So there I was happily photographing butterflies when it occurred to me that the usual bellowing from the field across the road was much louder than usual. And seemed to be coming from a different direction. Not so much from the field, as from behind the house. Where there was not much in the way of field, but quite a lot of garden. That was the point where I turned round and found two cows and their adolescent calves doing their best to look nonchalant in our driveway.

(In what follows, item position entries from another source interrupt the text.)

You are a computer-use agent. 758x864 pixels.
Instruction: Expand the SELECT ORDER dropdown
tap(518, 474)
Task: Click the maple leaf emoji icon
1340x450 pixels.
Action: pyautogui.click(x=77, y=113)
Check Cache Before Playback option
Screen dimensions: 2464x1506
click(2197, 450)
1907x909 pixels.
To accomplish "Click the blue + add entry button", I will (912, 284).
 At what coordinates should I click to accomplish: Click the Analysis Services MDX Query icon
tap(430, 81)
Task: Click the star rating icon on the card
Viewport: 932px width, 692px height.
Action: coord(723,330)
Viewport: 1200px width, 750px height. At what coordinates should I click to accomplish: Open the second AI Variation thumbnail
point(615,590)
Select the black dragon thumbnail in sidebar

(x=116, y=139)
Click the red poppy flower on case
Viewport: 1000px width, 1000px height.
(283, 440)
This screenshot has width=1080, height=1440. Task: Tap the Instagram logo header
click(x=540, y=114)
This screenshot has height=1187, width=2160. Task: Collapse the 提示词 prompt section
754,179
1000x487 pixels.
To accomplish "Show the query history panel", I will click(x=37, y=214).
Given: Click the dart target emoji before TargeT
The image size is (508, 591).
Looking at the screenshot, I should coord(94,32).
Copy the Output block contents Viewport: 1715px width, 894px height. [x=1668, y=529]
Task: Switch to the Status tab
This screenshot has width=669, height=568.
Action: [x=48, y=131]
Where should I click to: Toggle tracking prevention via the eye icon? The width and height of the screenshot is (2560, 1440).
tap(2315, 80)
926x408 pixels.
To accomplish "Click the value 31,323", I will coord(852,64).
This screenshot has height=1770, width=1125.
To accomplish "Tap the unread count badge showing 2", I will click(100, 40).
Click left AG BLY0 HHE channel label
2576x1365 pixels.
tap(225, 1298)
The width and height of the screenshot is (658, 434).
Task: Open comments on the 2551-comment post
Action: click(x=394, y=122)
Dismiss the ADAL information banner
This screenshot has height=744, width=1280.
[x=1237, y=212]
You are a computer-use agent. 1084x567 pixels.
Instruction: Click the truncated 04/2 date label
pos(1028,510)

I dug out the other half from his cave – he too having been oblivious to the invasion – and while he stood around discouraging them from venturing any further into the front garden, I went to investigate the back. With much crashing and mooing the rest of the herd – including the bull – came slinking out of the vegetation round the pond, looking the cattle equivalent of sheepish (cowed?). It was only after I’d finished waving my arms at them and driving them out of the grounds that I started to wonder whether yelling at a bunch of not-terribly bright but extremely large animals with their young was all that intelligent on my own part. The bull didn’t give me any hassle at all but the boss cow did take a few steps towards me before she thought better of it and headed off, the rest of the herd at her heels leaving nothing but trampled hoofprints on the lawn.
They headed up the driveway of the next door farm and we rather left them to it. It’s hard to know what to do about loose livestock around here if you don’t know who owns it. There’s no loose cow hotline, or a handy website where you can report straying cattle complete with an irritating google-maps based interface. We figured they’d be off the road and more likely to encounter someone who did know what to do up that track than on our lawn. And the chances of us actually getting them back into the field and keeping them there ourselves were vanishingly small. There’s a smallholding down the road towards the ford where the owner does nothing all day but usher his sheep back into the field where they belong.
Anyway, cycling back from Bigtown later I saw that they had been safely gathered in and a man busy securing the gate with string. He claimed they had lifted the gate off its hinges to head off for their wander. This would be impressive if so because when I cycled past it before and it looked pretty shut so if they had got the gate off its hinges they’d also managed to pick the gate up and lean it back up behind them. This rather implies that they’re not going to be defeated in the future by a couple of bits of string, and especially not now they’ve tasted the forbidden delights of our back garden’s lawn.